The annual property taxes, in most states, are a mathematical function of the assessed value times a tax rate. A simple formula, with plenty of room for jurisdictional nuances. Terms like equalization ratios, multipliers, assessment and sales ratios–as well as alternative definitions of common words, like market value–can alter the levels of complexity.
Market value and the existence of any state mandated ratio sets the assessed value. The frequency in changing the market value is a function of the assessment cycle, a/k/a revaluation cycle. Cycles vary, and can occur annually, biannually, triennially, etc. Some are at the jurisdiction’s discretion. In Pennsylvania or Delaware, for example, revaluations may not happen for decades. Montgomery County (outside Philadelphia) went more than 40 years, while Philadelphia focuses on an annual revaluation cycle.
There are some exception states that cap value increases on existing property. Arizona, California, Michigan and Oregon are the most visible, with other states looking at a similar process this year, like Colorado. Cap states can create material equities over time between owners and new buyers of comparable properties as well as with new construction.

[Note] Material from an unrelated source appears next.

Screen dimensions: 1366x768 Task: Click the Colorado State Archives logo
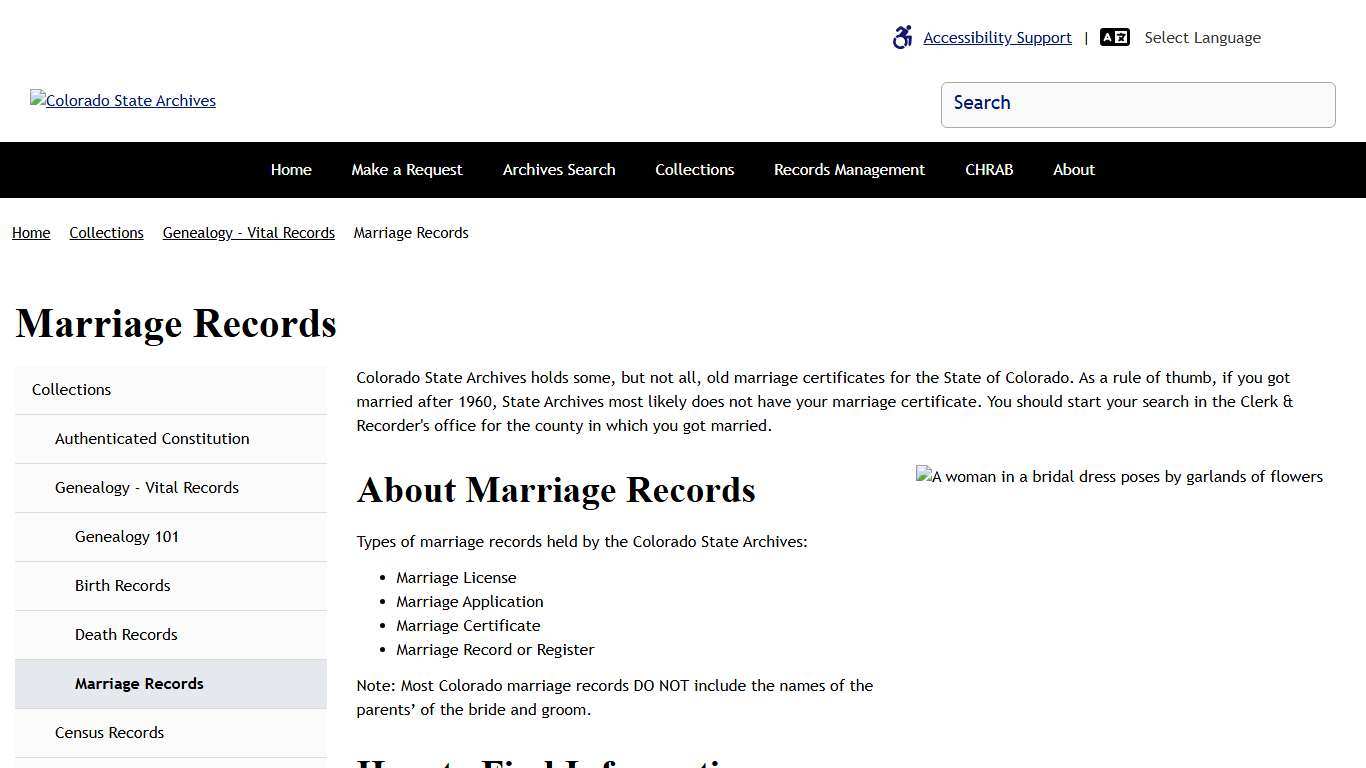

The more frequent revaluations occur, the quicker changes in market values appear. Jurisdictions that are not annual will lag the actual market either up or down. New York City phases valuation changes in over five years, unless an assessment is decreasing, which is then recognized in the taxes paid for that year. Since not all real estate assets change in value at the same pace, inequities commonly occur during intermediate years between asset types. Although most taxpayer equitable cycle is annual, it is also the most expensive to implement and maintain.
During the COVID-19 pandemic, housing prices increased in most parts of the country. Ten, twenty and thirty percent increases in sale prices are not uncommon. In the interim, other property types (like hotel, retail and office) have not experienced the same appreciation. Industrial, cold storage, distribution centers, manufactured housing and multifamily have experienced their own cycles. It is property type and location-specific that are not always visible to local assessment administers.

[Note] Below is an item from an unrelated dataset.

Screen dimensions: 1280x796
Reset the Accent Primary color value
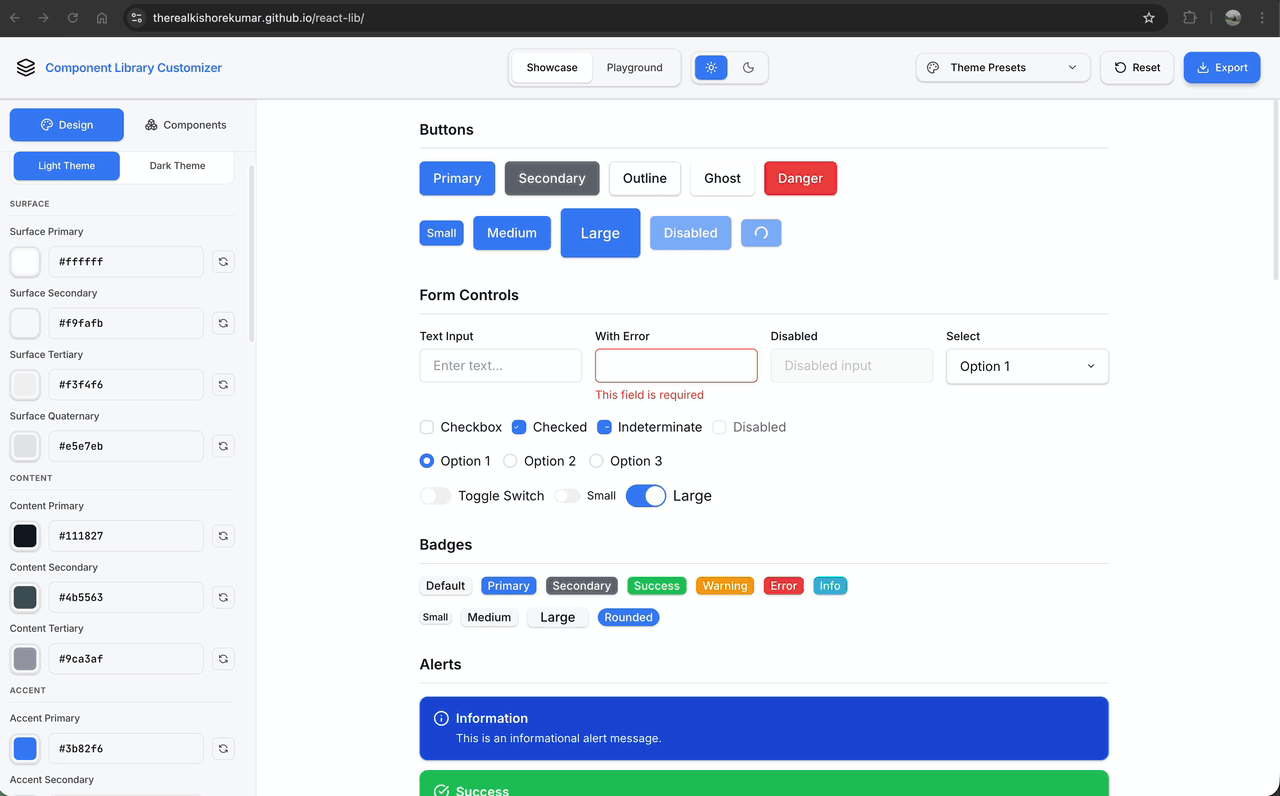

During the remainder of 2022, expect residential appreciating property will be picked up and likely transferred to other property types. This may be driven by jurisdictional efforts to keep the tax base participation balanced (not shifting to residential/voters), an absence of transactions in the asset types or the inadequacies of the local valuation staff. That means more valuation vigilance ahead for owners, asset and facility managers.

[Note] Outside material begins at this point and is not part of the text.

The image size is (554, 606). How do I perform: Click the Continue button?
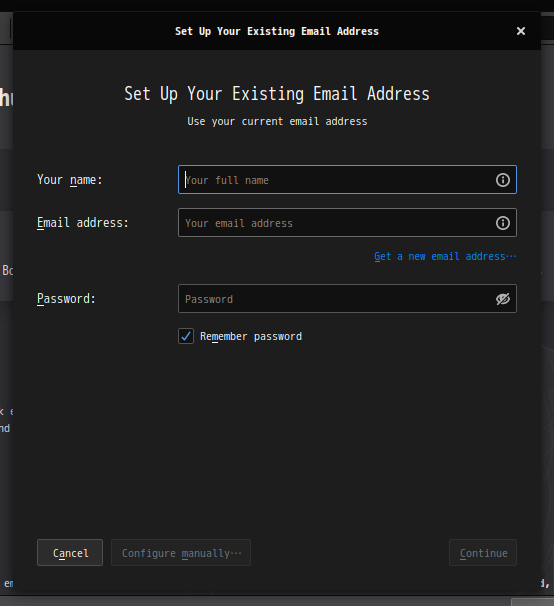click(483, 553)
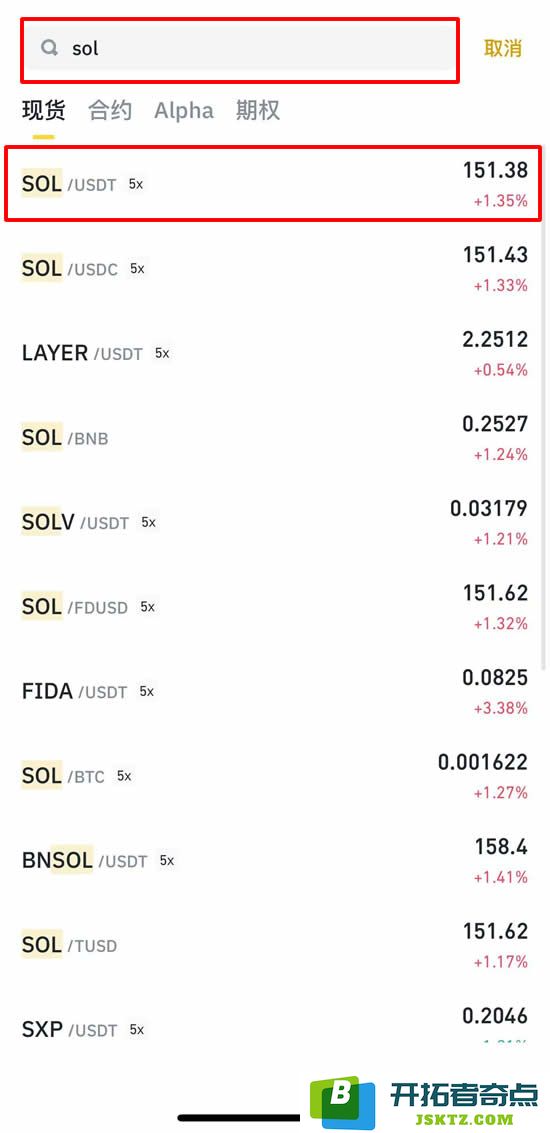Select the SOL/TUSD pair row

click(275, 945)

The other formula component is the tax rate (i.e., a millage rate and effective tax rates). Many jurisdictions received COVID-19 funds from federal or state sources. How these funds are spent will impact future tax rates. One-time projects compared to funds spent on new annual entitlements is a major differentiation point. Jurisdictions that need funds, COVID-19 expenses or inflation in legacy costs could trigger higher tax needs.
There is also the risk of jurisdictional funding grabs that often can accompany large growths in tax bases. Levying authorities pad their needs as it can be overlooked by taxpayers during times of assessment increase. Some states have imposed caps limiting growth, but many are flawed. Remember that schools normally compose 40-60% of any tax rate and rates are set annually by each taxing authority. Local monitoring of tax rate setting is a tedious process. Often rate increases, or lack of decreases when assessments increase, do not reach public scrutiny until the tax bills are issued and are too late to challenge. Jurisdictions not revaluing in 2022 could still face higher tax rates.
We will continue to see assessment increases and opportunities for tax rate increases. Taxes should be shifting to residential properties that will put pressure on assessment officials to try and redirect them onto investment grade real estate now and in future years. Most assessment notices have not been issued for this year. Attention, diligence and the retention of property tax professionals are prudent fiduciary steps.